Rows in a dataset:
-=-=-

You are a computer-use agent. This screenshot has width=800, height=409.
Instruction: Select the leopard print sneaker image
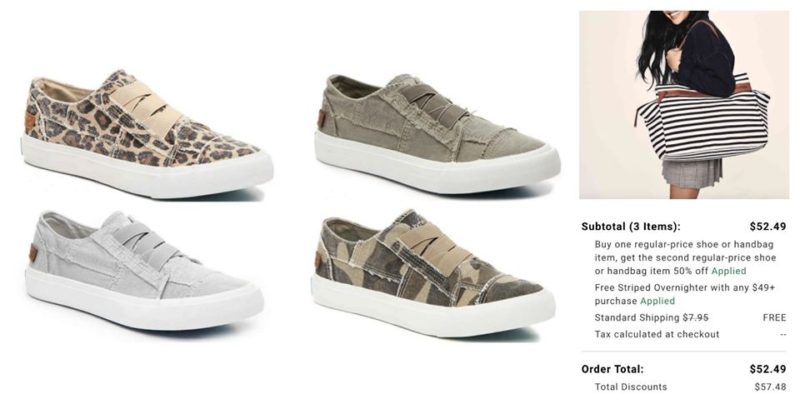147,134
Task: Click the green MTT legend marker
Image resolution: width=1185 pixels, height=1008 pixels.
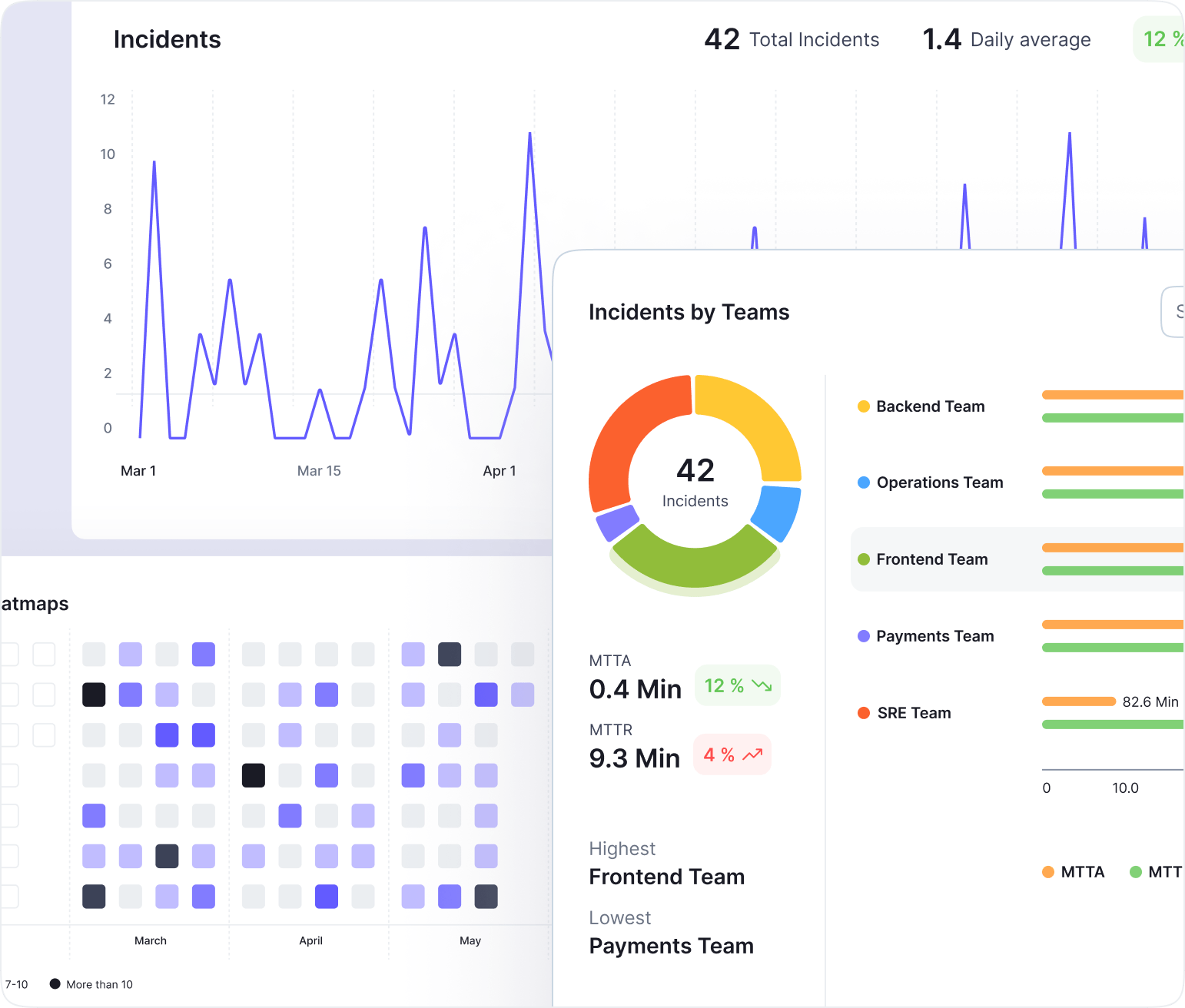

-=-=-

**Task description:** Rewrite the rows from the line containing "Task: Click the green MTT legend marker" through the end of the rows, inclusive, substituting "red" for "green" and changing nothing else. Omit the pictures from your answer.

**Expected answer:**
Task: Click the red MTT legend marker
Image resolution: width=1185 pixels, height=1008 pixels.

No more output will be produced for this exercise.